C’est au n° 15 de la rue de l’Ancien Palais que se trouve un immeuble construit en partie à l’emplacement de la cour du Bureau des Finances. L’entrée de cette cour est encore marquée par un portail dont le fronton est richement décoré de sculptures : on y remarque des lances, des trompettes, des étendards (cliché 5). Il pose cependant un problème. Le thème représenté indique plus un local destiné à entreposer des armes qu’un Bureau de Finances. Il est vrai que Sully avait octroyé un dépôt d’artillerie à Moulins en 1608, mais le lieu n’a jamais pu être déterminé. Il est fort probable que ce fut une promesse non tenue et que ce fronton a été sculpté en prévision de l’installation de ce dépôt puis réemployé pour l’entrée du Bureau des Finances.

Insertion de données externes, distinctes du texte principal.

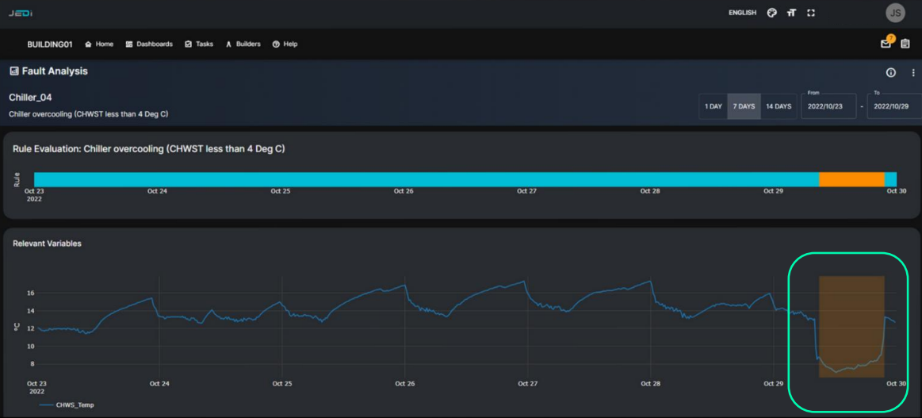Go to Dashboards menu
The image size is (922, 418).
[149, 44]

Une fois le portail franchi, on arrive dans un espace qui était une partie de la cour du Bureau des Finances, mais ce dernier n’existe plus. Le muret doit être un reste de sa façade sur la cour (cliché 6). Le plan (cliché 7) indique deux escaliers côte à côte. Celui de gauche est celui qui existe encore, celui de droite devait monter à l’étage de ce bâtiment que les trésoriers de France durent abandonner en 1751 en raison de son mauvais état. Ils s’installèrent au couvent des Augustins où il ne restait plus que trois religieux.
IV – Le Présidial
L’Ancien Palais dont une rue et une place de Moulins rappellent le souvenir, comprenait, outre le Bureau des Finances, le Présidial, autrement dit le tribunal de justice et ses dépendances, créé au XVIe siècle.
Un dessin de Claude-Henri Dufour montre la façade occidentale d’un bâtiment qu’il mentionne « Palais de Justice » (cliché 8). Il s’agit du Présidial où se trouvaient la salle d’audience, les bureaux des greffiers et la prison.
Le plan (cliché 9) permet de situer cette façade avec la tour qui la flanque dont il ne reste que la base (cliché 10).
Comme leurs collègues du Bureau des Finances, les Conseillers du Présidial durent abandonner les murs croulants de leurs locaux le 15 février 1756 et s’installer eux aussi au couvent des Augustins.
V – Le corps de garde du château
Au n° 21 de la rue de l’Ancien Palais, autrement dit entre le Bureau des Finances et l’entrée du château (cliché 11) était le corps de garde avec sa tour flanquant le mur d’enceinte. Au XVIIIe siècle, ce dernier est devenu la demeure de l’huissier du garde-meuble.
VI – Conclusion
De toutes ces dépendances, que reste-t-il ? Des plans, quelques pans de murs. Si l’on ajoute le château proprement dit, dont une grande partie a disparu dans un incendie en 1755 et dont le reste non entretenu a dû, à part la Mal-Coiffée, être détruit au XIXe siècle, on peut affirmer que Moulins n’a pas su conserver ce que nos anciens avaient bâti. Quel dommage ! Notre château ducal aurait pu rivaliser avec les plus beaux châteaux des bords de Loire.